--- start Information provided ---
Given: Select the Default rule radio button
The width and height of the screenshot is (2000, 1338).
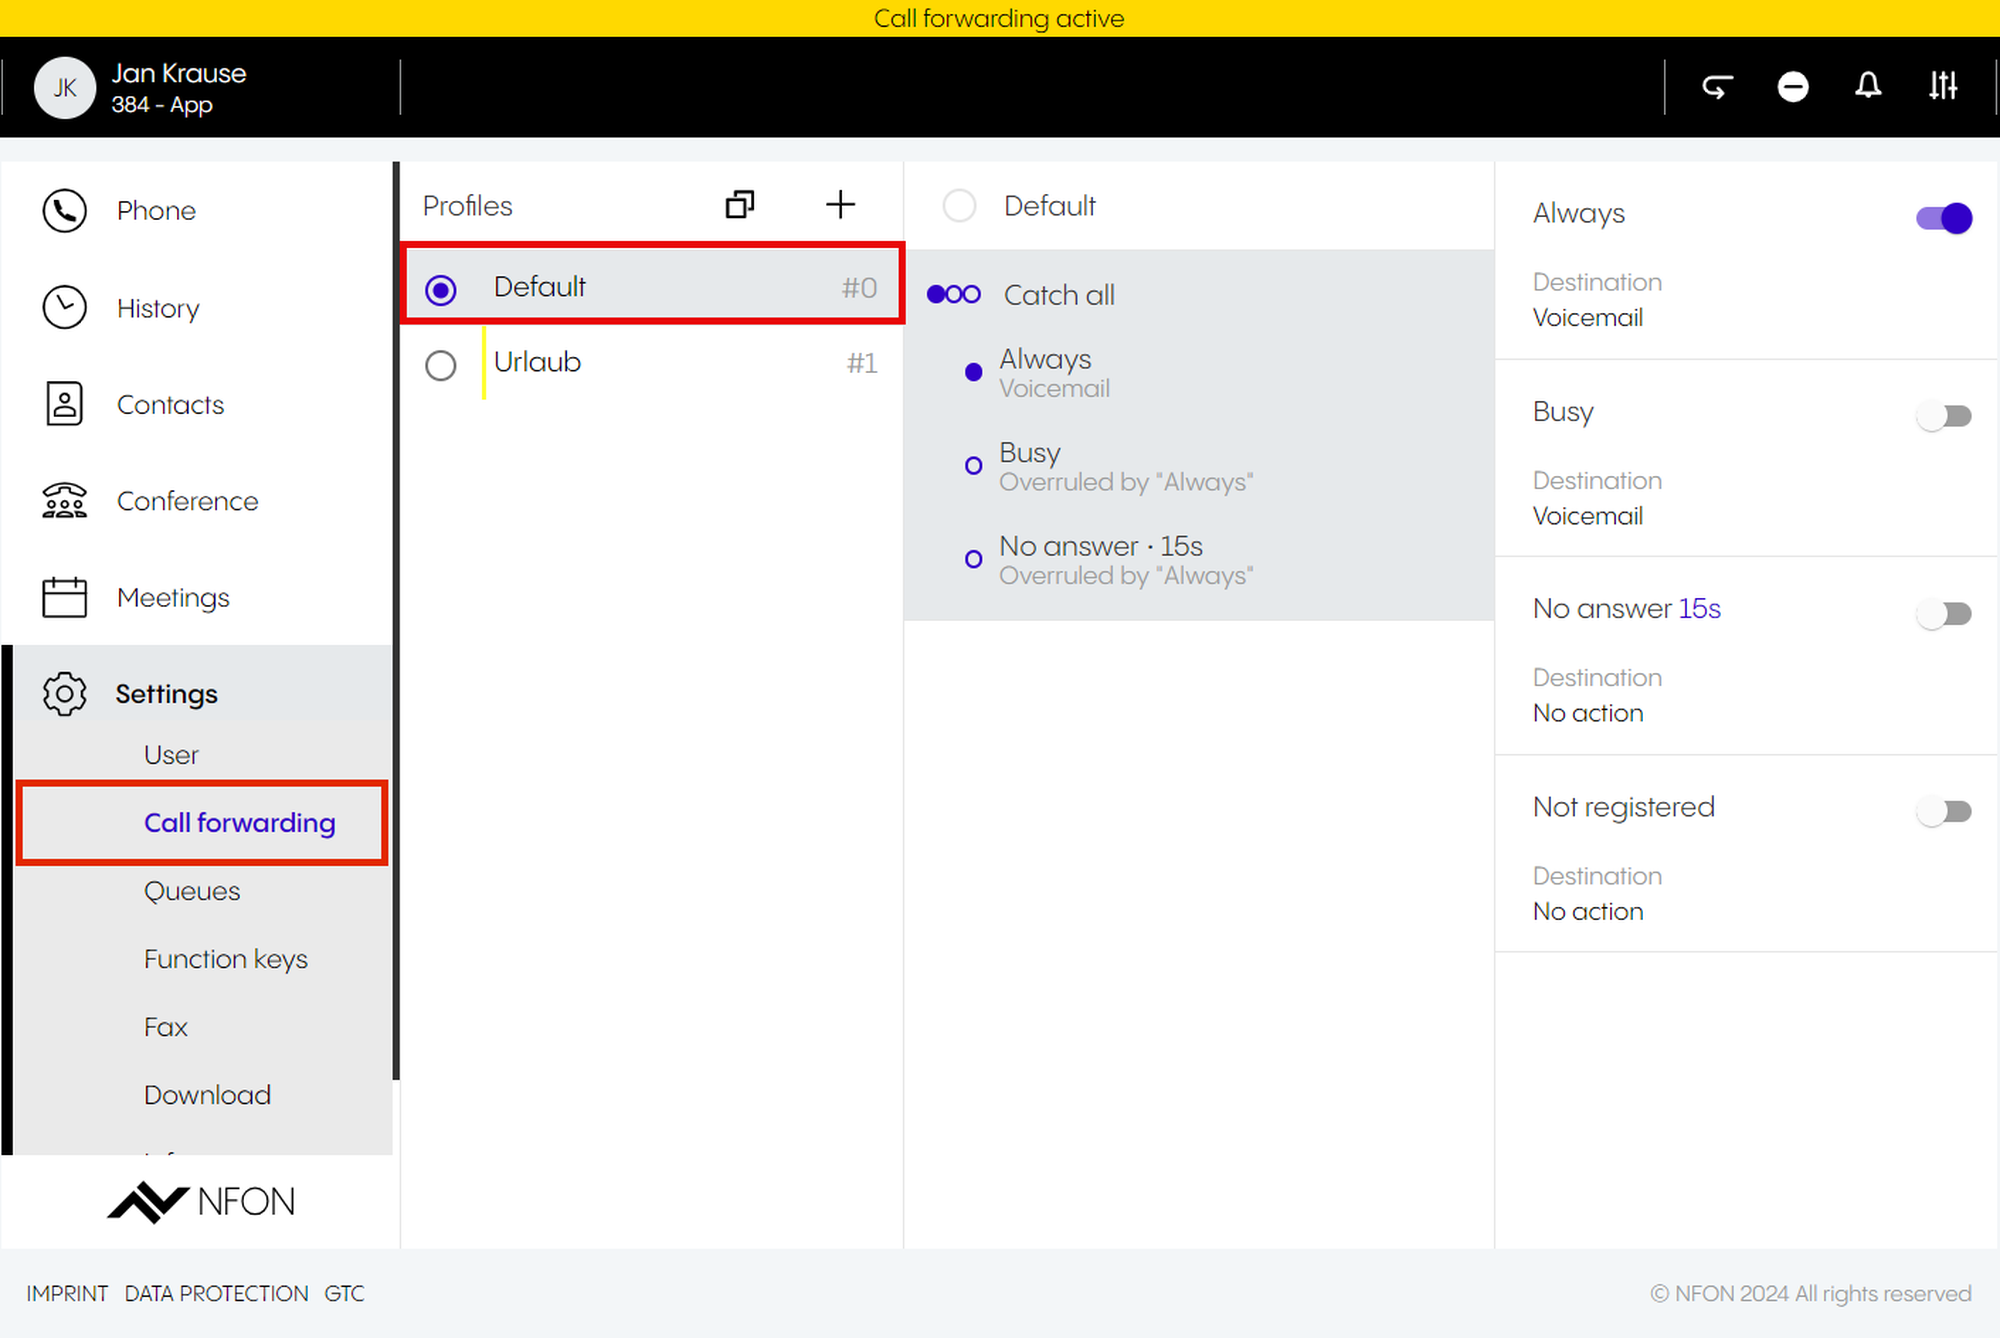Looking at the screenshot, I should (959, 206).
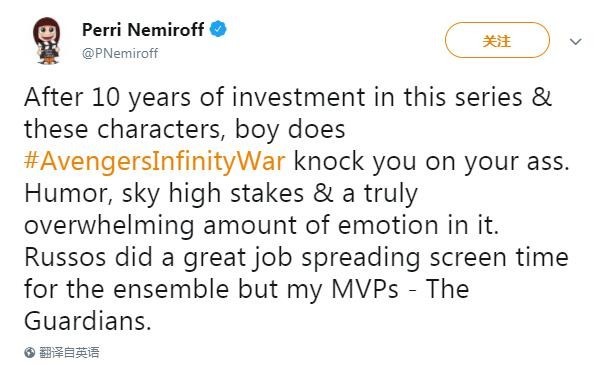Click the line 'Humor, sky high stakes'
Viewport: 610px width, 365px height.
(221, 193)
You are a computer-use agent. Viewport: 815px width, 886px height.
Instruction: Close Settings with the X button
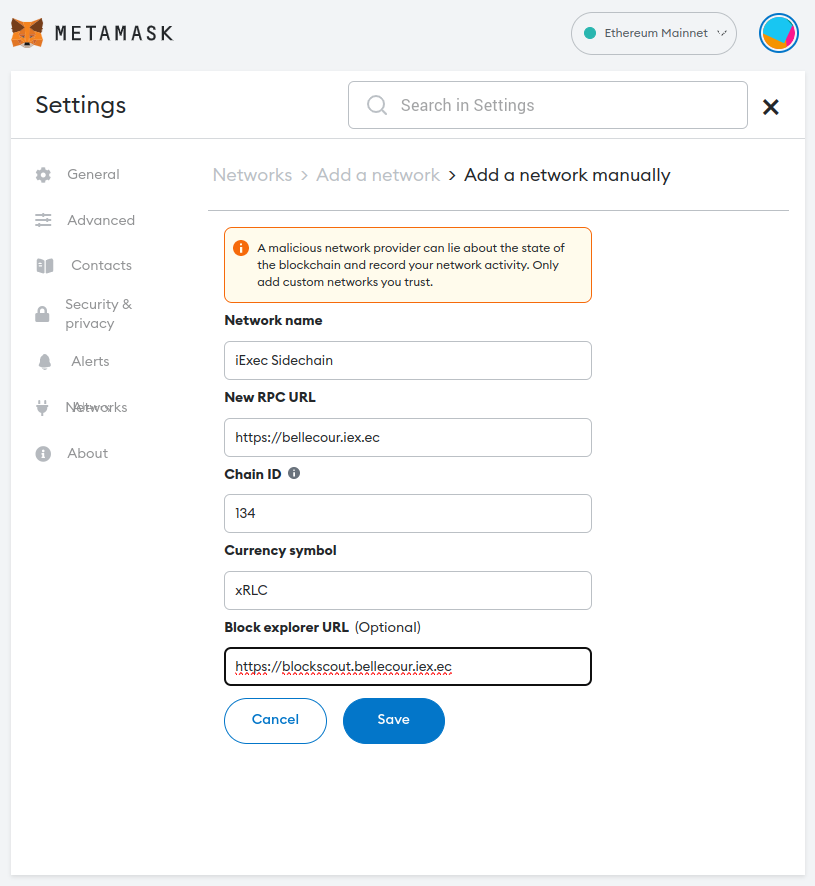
--- end Information provided ---
• **Do this**
From the rows above, extract every line that contains the string "height".

• **Output**
The width and height of the screenshot is (2000, 1338).
Viewport: 610px width, 365px height.
You are a computer-use agent. Viewport: 815px width, 886px height.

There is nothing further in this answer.